Indigenous women have played a central role in Chiapas' many resistance movements, interweaving the struggle of Indigenous Peoples with women's struggles for rights and dignity within their communities. Indigenous women activists have forced the issue of women's human rights to the forefront of civil society discussions. They have demanded public recognition of the extra burden that women carry in economic and military struggles, as they work to provide for and protect their families with little or no resources. And they have demanded that the economic and political alternatives being proposed in Chiapas take into account the needs and proposals of women.

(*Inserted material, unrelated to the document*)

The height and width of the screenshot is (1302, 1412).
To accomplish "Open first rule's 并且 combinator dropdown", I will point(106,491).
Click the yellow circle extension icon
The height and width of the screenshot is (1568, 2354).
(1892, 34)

Militarization and Violence

The Mexican government, backed by the United States, has responded to the resistance of Indigenous Peoples in Chiapas with a campaign of violence and intimidation, including support for brutal paramilitary forces. For the women of Chiapas, military violence and a lack of essential services constitute severe threats to their health and well-being, with particular implications for mental and reproductive health. Indigenous women and their families who have been displaced from their lands by the army, paramilitary groups and multinational corporations, are forced to live far from their homes in make-shift villages surrounded by armed troops. In these communities, there is one doctor per 25,000 people, one-third of all adult deaths are caused by curable infectious diseases, and access to contraception and family planning programs is severely limited. Where the army or paramilitaries operate, women and girls have been raped and forced into prostitution and sexual slavery.

US Military Aid to Mexico

US military aid to Mexico is directly linked to US economic interests, with disastrous consequences for Indigenous and peasant communities. In 1994, some of the loudest calls to crush the Zapatista rebellion came from US corporations like Chase Manhattan Bank, which had invested billions in Mexico under NAFTA. In response, the US stepped up training and funding for Mexico's army, which fueled massacres and the forced displacement of peasant farmers. After September 11, 2001, the Bush Administration turned to oil-rich countries like Mexico in an attempt to become less dependant on oil from the Middle East. The US doubled military aid to Mexico, in large part to protect the designs of US oil companies in Chiapas, where some of Latin America's largest oil reserves are thought to lie. As military aid increased, Indigenous Peoples in Chiapas witnessed a sharp rise in the number of soldiers in their communities and in human rights violations committed by Mexican troops. An increased military presence in Chiapas sees no signs of abating; free trade agreements will accelerate militarization of the region as the Mexican government moves to protect its investment in hydro-electric dams and other industrialization projects at the expense of Indigenous Peoples' rights.